I pity the poor girl who found herself the object of my affections. I am glad to report that the two or three incidents of attempted contact with her were thankfully brief. She cannot be blamed for her disinterest. I can be blamed for not leaving it there. Unfortunately, it was my belief at the time that there might still be an alternative approach to try, one which would win her over. I was wrong and my additional attempts to woo her fell on very deaf ears.

The lesson cannot be learned from what I have told you so far - it's a classic taste of unrequited desire, which has probably happened a million times over. My tale takes an additional turn, which makes me cringe to think of it, but which taught me a new lesson to share. A couple of years after my ill-thought-out advances, I was drinking with a few friends. We were underage, but these things happen when you look old enough to buy alcohol. Anyway, it occurred to me that I had, a couple of years earlier, made a complete arse of myself and that the person who had had to bear the brunt of that buffoonery deserved an apology. Therefore, I decided to apologise and I happened to know where this person was that evening.

Funnily enough, the phone call didn't go down too well. The visit, with gang of my mates egging me on, to the front door of the house where this person was, also failed to convey the nature of my apology. Finally, the anguished shouting in the street, when seeing the person at a distance later that evening, well... it didn't make my point either. I have managed to avoid that particular person for the rest of my life so far.

The lesson? Ah yes, let me scrape my ego off the floor a moment and remember it. Some things in life cannot be fixed. After my initial rebuttal, I should have let go of the idea of courting the young lady. After the fool of myself I'd made, I should not have imagined that it would be possible to exorcise the demons of that particular embarrassment. The lesson I learned, perhaps aged sixteen or seventeen, is that the adult is able to let go of certain problems that cannot be solved and leave them alone - especially if they are not all that important.

I mentioned the danger of cliche in the introduction to this piece. I am now going to endanger myself in that department and try to bring the two lessons together into one theme. It's all about time. As adults we have to learn how to use time to our benefit. When I was in the lift, I needed to take time to think before acting. When I was a dumbstruck teenager, I needed to use time to put some distance between myself and my embarrassment, rather than acting hot-headedly and making matters worse.

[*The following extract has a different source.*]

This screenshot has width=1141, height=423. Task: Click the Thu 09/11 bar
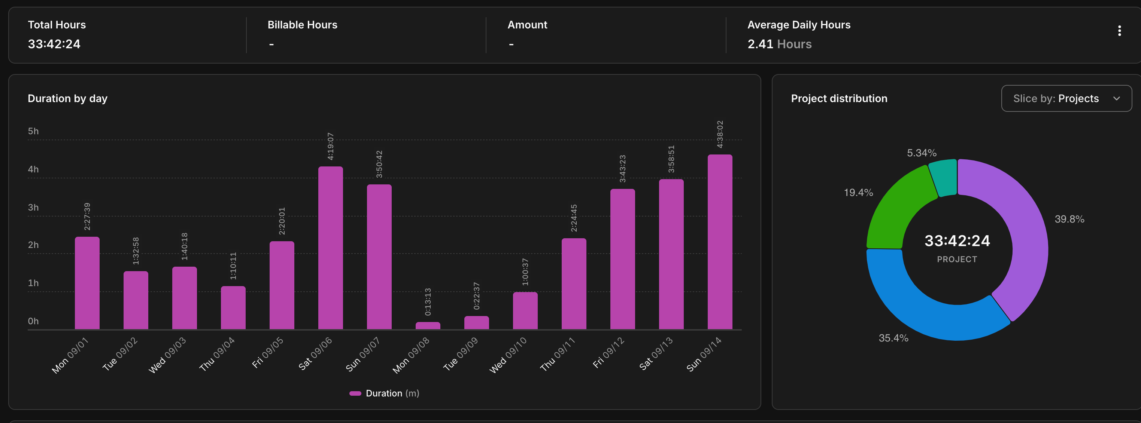pyautogui.click(x=574, y=284)

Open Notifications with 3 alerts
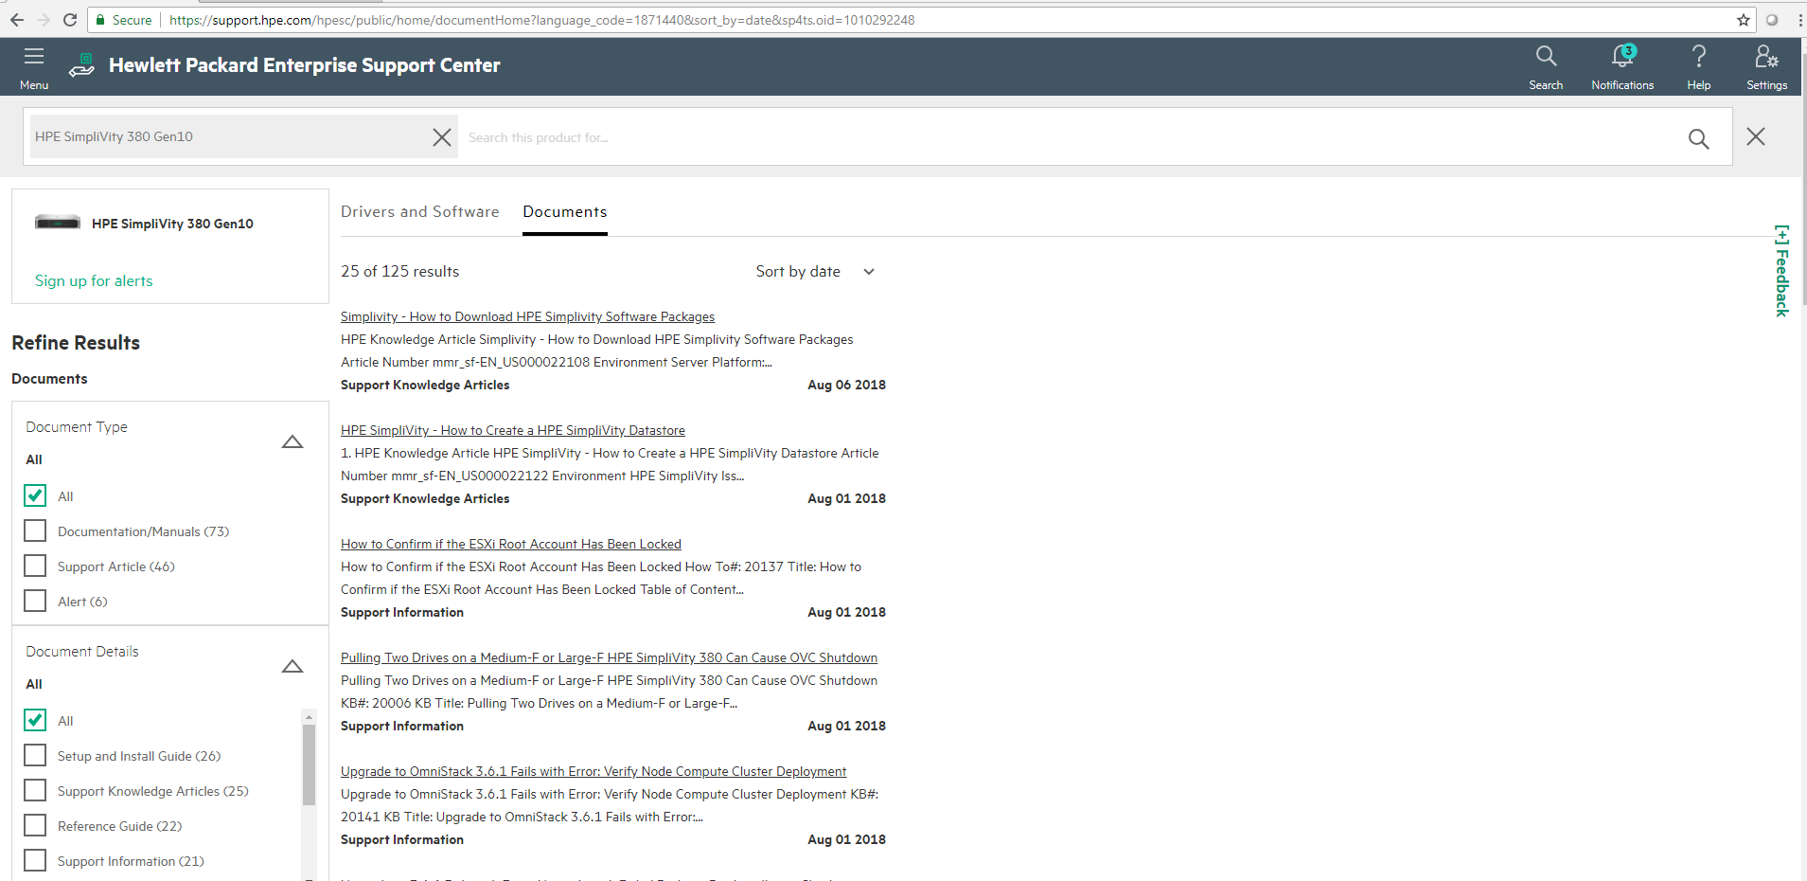1622,64
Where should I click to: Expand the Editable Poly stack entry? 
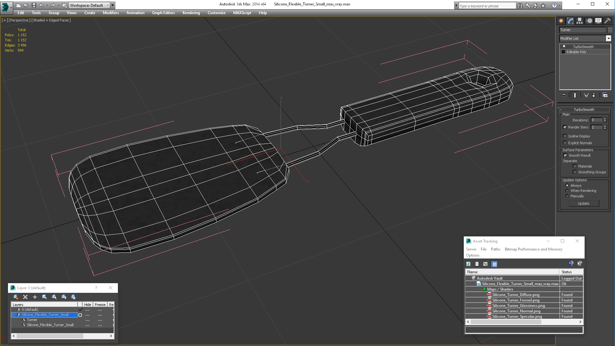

Time can be a great enemy - it steals our youth, our memory and some moments we wish would never end. However, time can be a great friend too - it allows us to gain perspective, it gives us space to think and it takes us a safe distance away from moments we might wish to forget. Though I have read Mr Hawking's brief history of time, he mentioned none of this - I hope that any reader of this piece will at least appreciate my sentiments, even if I seem to have revealed too much information this time.